Читать книгу «Интенциональность в постнеклассической философии» онлайн полностью📖 — Д. В. Малахова — MyBook.
image

1.1.2. Особенности феноменологического взгляда на постнеклассическую онтологию

Термин “онтология” вводится в философские тексты Рудольфом Гоклениусом в 1613 году. Мы принимаем определение В. В. Ильина, согласно которому онтология выступает как «философская дисциплина, рефлектирующая универсальные основы, структуру, принципы, организацию, динамику бытия», за которой «скрывается фундаментальная философская доктрина бытия, опирающаяся на спекулятивный (умозрительный) метод постижения сущностей и совпадающая с метафизикой», при том, что «истоки таким образом понятой онтологии обнаруживаются в античности, сосредоточенной на поиске первооснов-первоначал мира (программа Архэ)» [55, с. 159].
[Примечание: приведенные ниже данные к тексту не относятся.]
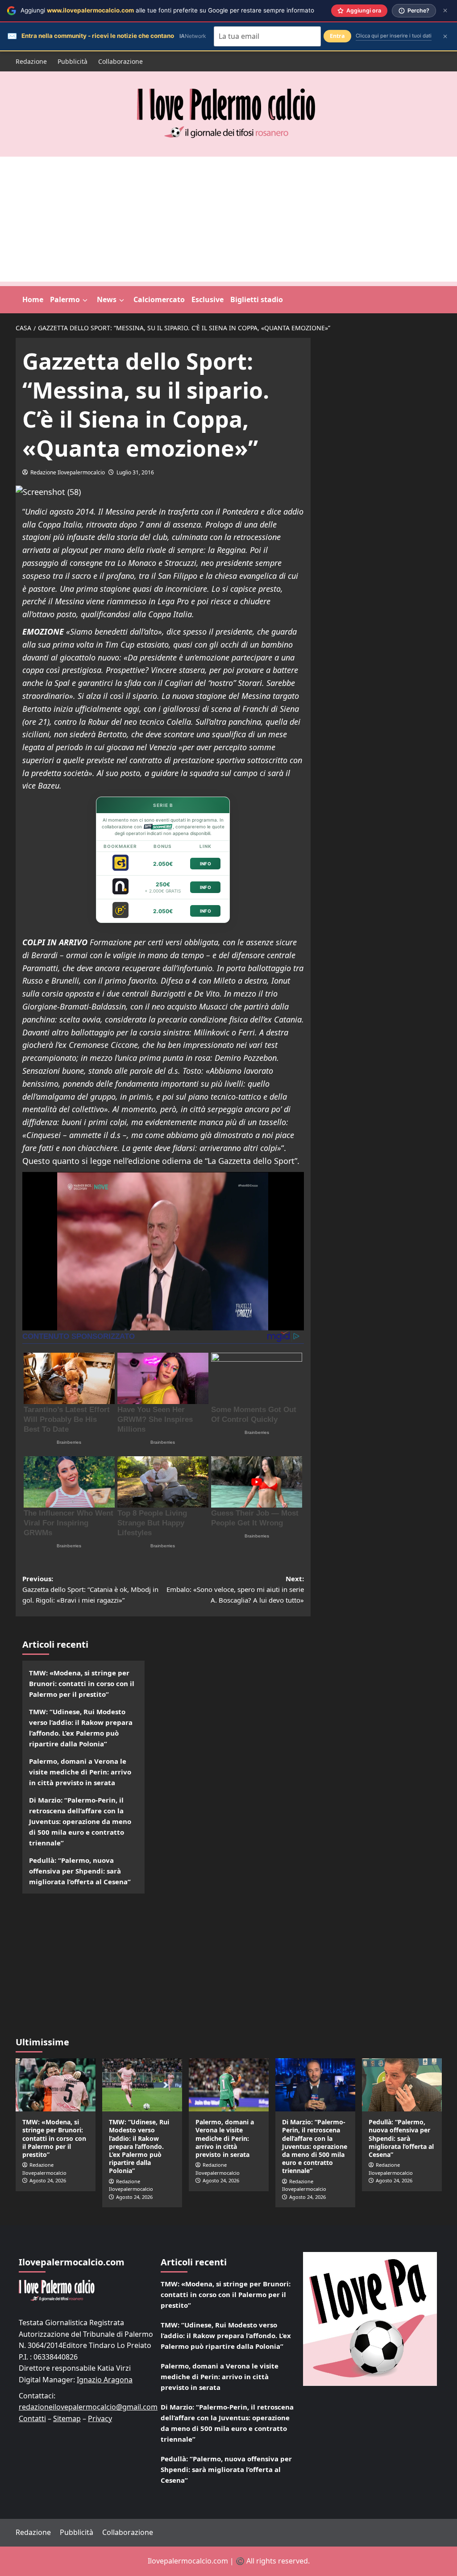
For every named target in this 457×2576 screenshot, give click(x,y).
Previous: (90, 1589)
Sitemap (67, 2418)
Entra (337, 36)
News (106, 299)
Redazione (31, 61)
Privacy (100, 2418)
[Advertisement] (228, 219)
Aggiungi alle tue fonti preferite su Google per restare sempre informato (167, 10)
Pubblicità (72, 61)
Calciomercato (159, 299)
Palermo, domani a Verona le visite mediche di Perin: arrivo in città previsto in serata (80, 1772)
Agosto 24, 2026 (47, 2180)
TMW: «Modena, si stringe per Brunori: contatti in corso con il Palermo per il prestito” (81, 1683)
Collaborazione (120, 61)
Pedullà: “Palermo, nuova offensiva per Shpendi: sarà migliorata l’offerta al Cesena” (80, 1871)
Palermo (65, 299)
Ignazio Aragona (105, 2380)
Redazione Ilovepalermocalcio (67, 472)
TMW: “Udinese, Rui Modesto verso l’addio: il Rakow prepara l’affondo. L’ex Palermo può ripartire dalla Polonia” (81, 1727)
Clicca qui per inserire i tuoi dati (394, 36)
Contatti (32, 2418)
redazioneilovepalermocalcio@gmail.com (88, 2407)
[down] (85, 300)
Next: (235, 1589)
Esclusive (207, 299)
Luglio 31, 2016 (135, 472)
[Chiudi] (445, 10)
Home (32, 299)
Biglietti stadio (256, 299)
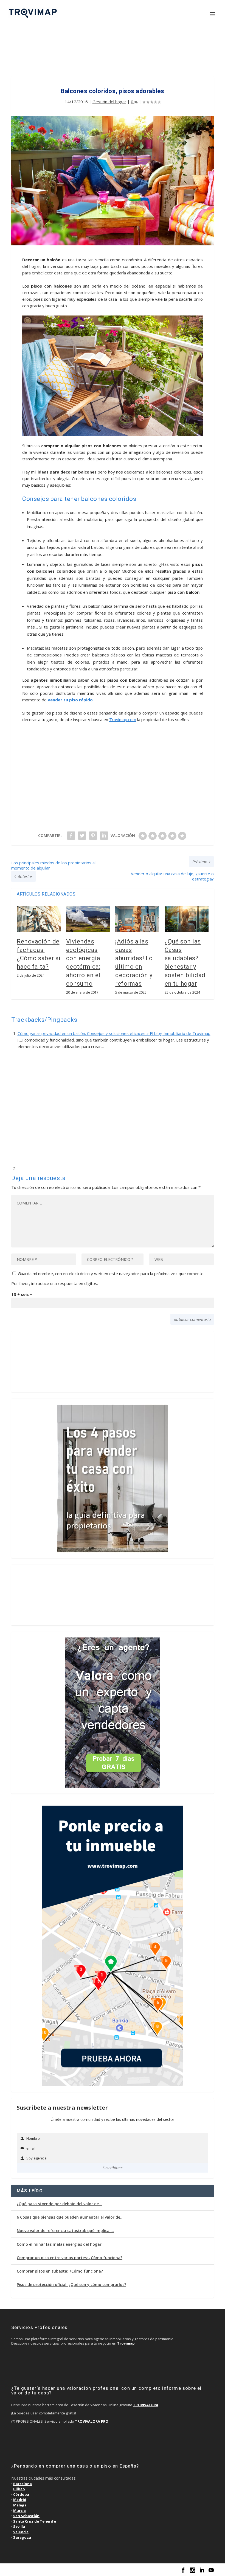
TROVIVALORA (145, 2404)
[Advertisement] (112, 53)
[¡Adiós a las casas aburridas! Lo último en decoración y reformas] (137, 919)
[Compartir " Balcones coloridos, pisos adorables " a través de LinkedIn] (104, 835)
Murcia (19, 2510)
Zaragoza (22, 2537)
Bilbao (19, 2488)
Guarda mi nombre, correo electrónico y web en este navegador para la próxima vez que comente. (111, 1273)
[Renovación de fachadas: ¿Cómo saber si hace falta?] (39, 919)
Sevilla (19, 2526)
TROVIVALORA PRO (91, 2421)
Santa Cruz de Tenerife (34, 2521)
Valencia (21, 2531)
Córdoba (21, 2494)
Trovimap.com (122, 719)
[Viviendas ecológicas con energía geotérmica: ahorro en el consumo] (88, 919)
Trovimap (126, 2343)
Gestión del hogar (109, 101)
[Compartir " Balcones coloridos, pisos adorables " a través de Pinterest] (93, 835)
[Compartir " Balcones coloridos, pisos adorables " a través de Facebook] (71, 835)
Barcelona (22, 2483)
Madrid (19, 2499)
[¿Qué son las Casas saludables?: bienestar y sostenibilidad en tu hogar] (187, 919)
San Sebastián (26, 2515)
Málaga (20, 2505)
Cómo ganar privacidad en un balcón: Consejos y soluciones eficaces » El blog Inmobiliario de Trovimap (114, 1033)
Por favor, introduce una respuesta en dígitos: (54, 1283)
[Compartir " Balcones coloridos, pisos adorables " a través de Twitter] (82, 835)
Как отмечалось выше, нас интересуют такие очертания постнеклассической онтологии, при которых сопряжение понятия интенциональности и способов его раскрытия, характерных для феноменологической философии, оказывается принципиально возможным. Вследствие этого мы обратим внимание на представляющую прямой интерес концепцию онтологии С. А. Смирнова. Определяя существо онтологии, С. А. Смирнов акцентирует телеологическую или, скорее, энтелехиальную черту и указывает на европейскую традицию, согласно которой «бытие – предельное понятие сущего, показывающее то, что это сущее есть, что оно состоялось, оно реально, оно пребывает как сущее» [127, с. 39]. Задавая долгосрочную перспективу исследований природы сущего и смыслах человеческого бытия, С. А. Смирнов видит в качестве основополагающих вопросов (в авторской терминологии – “реперных точек”, образующих онтологическую топику) о том, «как возможен человек в своём бытии как онтологически укоренённое существо», при том, что онтология человека как сущего предполагает поиск онтологической коммуникации человека с онтологически Иным (Благом, Бытием, Богом) [127, с. 42].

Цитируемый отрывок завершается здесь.